Le droit est un outil indispensable à la croissance, au progrès et à la stabilité économique et sociale. Le droit est partout, et les juristes nulle part où l’on décide du cours des choses ; drôle de paradoxe !
Le juriste est en effet l’éternel oublié des Conseils d’administration, comme de ceux de direction des grandes entreprises. Encore trop souvent considéré comme un pompier de service, c‘est l’innocent aux mains pleines, le mécanicien de l’ombre. C’est aussi le parent pauvre de la haute administration.

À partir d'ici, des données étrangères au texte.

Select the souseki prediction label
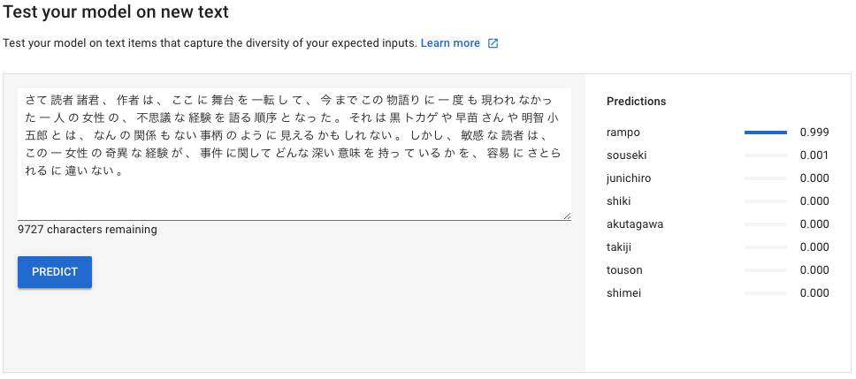The width and height of the screenshot is (856, 379). (627, 155)
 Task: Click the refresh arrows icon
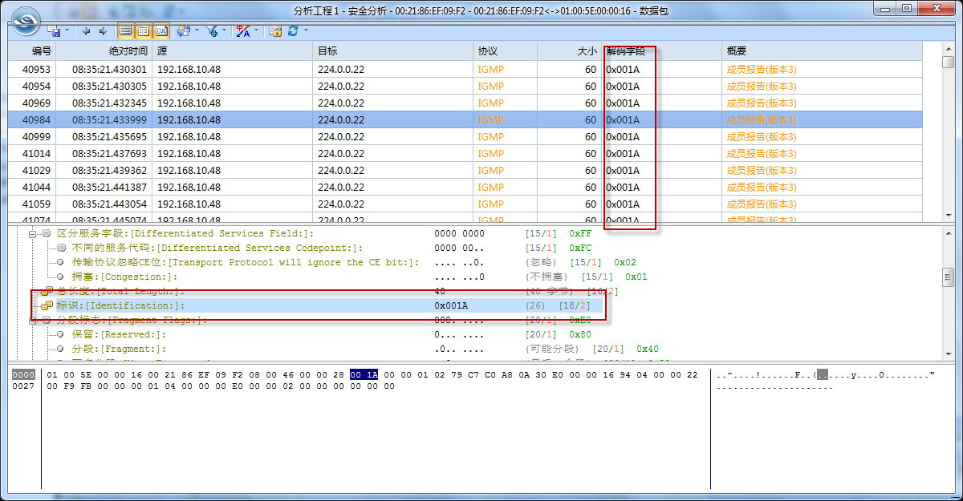coord(293,30)
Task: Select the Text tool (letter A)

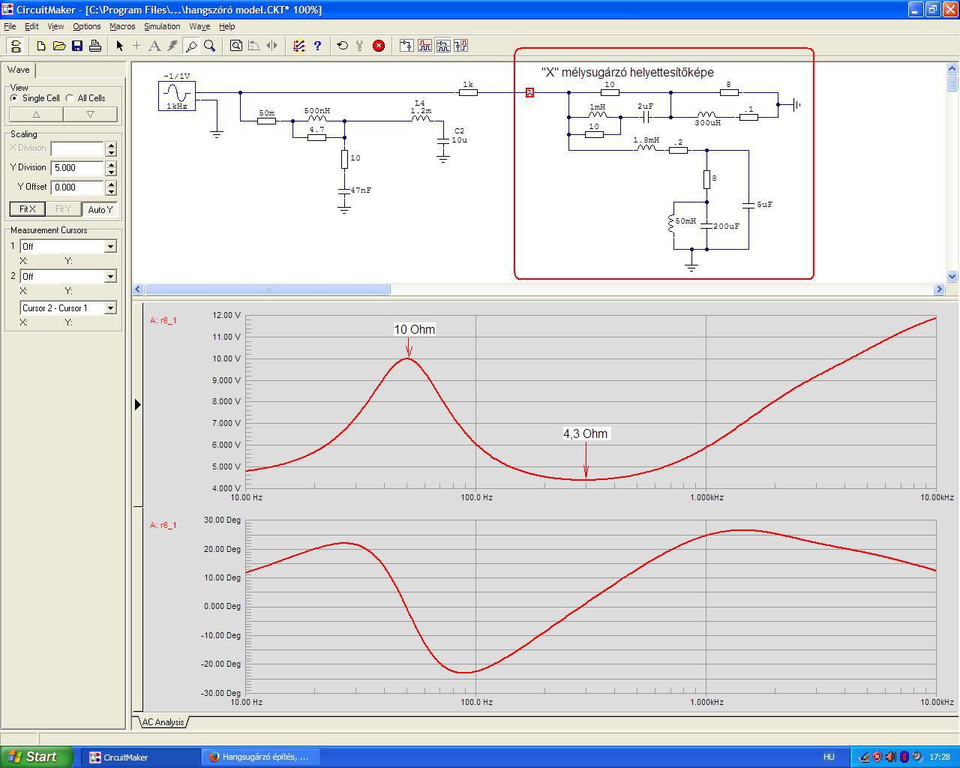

Et il a donc encore été le laisser pour compte, au moment où le président de la république a voulu débattre, en dernier lieu, avec « l’intelligence et le savoir du pays» sur l’évolution de notre démocratie. Car c’est bien la démocratie qu’interpellent violemment, tous les samedis, des citoyens vêtus de jaune, avides d’égalité politique et de liberté de consommer, pressés d’en découdre pour la défense de leurs droits, mais qui en oublient qui fabrique la loi et qui est là pour la faire respecter. 


Faut-il rappeler que ce sont des hommes de loi qui ont fait la République, que ce sont eux qui sont toujours au cœur des grands débat de société et des grandes réformes, qui sont les premiers défenseurs des libertés, en France comme dans le monde, comme le droit d’asile , la liberté d’expression, la lutte contre les discriminations, et tant d’autres sujets, que c’est le juriste qui veille à la protection des données personnelles, c’est-à-dire à la vie privée du citoyen, à l’accès au droit et à la justice, que c’est lui qui est le premier défenseur de l’entreprise, de ces investissements et de son patrimoine, le meilleur garant de l’attractivité de notre pays. 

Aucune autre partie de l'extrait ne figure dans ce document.